Bahkan Rehan selalu menggantikan waktunya dengan uang saat Dinda meminta waktu untuk menjaga Arka bersama.

"Pak, antar saya ke kantor mas Rehan," titah Dinda yang sudah berada di samping mobil.

"Baik Non, silahkan." jawab pak Tio dengan cepat mengikuti perintah Dinda.

Kali ini Dinda setengah tenaga mencari tahu tentang Rehan, bahkan Dinda tidak memiliki bekal apa-apa yang dapat menguatkan dirinya jika sesuatu terjadi pada pernikahannya.

Mungkin inilah yang dinamakan firasat seorang istri yang jarang meleset, jauh-jauh Dinda pergi dari rumah sakit ke kantor Rehan hanya untuk mencari tahu apa yang dilakukan oleh Rehan.

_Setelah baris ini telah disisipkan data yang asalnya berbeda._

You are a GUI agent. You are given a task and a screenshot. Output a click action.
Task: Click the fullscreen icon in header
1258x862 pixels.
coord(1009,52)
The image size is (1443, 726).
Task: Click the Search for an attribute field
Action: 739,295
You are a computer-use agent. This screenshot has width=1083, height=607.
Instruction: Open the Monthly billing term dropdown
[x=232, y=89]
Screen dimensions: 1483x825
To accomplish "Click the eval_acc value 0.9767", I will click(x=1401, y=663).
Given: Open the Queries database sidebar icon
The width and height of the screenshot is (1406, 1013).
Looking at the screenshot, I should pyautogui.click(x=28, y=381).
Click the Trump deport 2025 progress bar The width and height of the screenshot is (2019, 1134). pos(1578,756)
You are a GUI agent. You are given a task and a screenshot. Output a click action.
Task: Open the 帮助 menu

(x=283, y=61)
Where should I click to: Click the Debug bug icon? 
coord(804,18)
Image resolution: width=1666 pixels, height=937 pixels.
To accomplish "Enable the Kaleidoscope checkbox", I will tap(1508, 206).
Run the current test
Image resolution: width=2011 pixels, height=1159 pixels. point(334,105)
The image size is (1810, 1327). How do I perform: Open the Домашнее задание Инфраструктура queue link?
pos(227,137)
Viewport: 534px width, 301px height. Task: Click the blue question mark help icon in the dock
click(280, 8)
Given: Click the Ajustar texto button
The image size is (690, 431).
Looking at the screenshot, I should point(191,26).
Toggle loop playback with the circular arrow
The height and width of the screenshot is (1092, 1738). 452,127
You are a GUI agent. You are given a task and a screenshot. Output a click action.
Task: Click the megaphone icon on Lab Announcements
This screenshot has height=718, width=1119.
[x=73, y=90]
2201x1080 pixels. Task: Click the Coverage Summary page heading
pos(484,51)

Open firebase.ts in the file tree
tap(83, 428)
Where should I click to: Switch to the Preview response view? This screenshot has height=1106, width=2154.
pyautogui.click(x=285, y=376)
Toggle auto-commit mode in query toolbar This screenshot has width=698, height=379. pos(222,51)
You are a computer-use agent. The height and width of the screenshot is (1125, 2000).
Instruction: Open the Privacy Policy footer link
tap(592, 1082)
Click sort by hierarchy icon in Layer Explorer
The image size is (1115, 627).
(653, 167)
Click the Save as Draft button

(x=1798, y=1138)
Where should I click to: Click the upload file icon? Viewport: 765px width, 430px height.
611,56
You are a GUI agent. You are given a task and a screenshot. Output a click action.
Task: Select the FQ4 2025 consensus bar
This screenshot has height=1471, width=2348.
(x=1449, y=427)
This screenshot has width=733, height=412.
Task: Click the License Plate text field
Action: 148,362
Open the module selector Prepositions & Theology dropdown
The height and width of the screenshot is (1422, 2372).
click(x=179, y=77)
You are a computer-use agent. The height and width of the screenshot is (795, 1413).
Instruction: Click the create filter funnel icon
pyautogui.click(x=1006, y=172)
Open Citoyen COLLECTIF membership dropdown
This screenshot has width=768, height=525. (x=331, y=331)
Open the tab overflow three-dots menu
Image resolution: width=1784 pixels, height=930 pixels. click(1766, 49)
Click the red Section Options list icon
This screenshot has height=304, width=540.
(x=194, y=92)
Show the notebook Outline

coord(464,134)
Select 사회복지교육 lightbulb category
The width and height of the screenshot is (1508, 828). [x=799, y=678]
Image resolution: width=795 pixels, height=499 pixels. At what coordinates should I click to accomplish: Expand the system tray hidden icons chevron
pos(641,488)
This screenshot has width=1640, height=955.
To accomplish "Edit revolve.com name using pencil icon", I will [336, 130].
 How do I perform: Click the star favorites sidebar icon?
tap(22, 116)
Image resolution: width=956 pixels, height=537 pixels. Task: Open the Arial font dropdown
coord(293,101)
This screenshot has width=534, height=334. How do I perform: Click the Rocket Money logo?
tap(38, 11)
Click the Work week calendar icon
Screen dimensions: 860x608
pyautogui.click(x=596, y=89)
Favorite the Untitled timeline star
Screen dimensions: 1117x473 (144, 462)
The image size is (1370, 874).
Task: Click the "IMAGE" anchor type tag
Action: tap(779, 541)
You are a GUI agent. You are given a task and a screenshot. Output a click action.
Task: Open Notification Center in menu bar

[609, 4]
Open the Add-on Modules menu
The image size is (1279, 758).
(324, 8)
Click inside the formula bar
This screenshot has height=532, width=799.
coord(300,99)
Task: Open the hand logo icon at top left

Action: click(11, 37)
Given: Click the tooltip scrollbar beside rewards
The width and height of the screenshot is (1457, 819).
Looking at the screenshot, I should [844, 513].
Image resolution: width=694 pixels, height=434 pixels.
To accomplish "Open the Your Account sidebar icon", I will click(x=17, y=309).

Langkah kaki Dinda semakin mendekati ruangan Rehan, Rehan tidak menyadari kedatangan Dinda yang sedang asik bersama dengan Sekar di ruangannya.

'Kenapa ruangan ini di kunci?' batin Dinda yang merasa aneh.

Dinda berjalan mendekati ruangan Risa karena ingin meminta kunci ruangan Rehan.

"Risa, saya minta kunci ruangan mas Rehan," pinta Dinda saat sudah berada di ruangan Risa.

"U-untuk apa, Bu?" tanya Risa gugup.

Tatapan mata Dinda mengarah tajam pada Risa yang justru mempertanyakan untuk apa Dinda meminta kunci, Risa takut bahwa hari itu adalah hari terakhir dirinya bekerja jika sampai menyerahkan kunci itu pada Dinda. Apakah Risa akan mempertahankan kunci ruangan Rehan?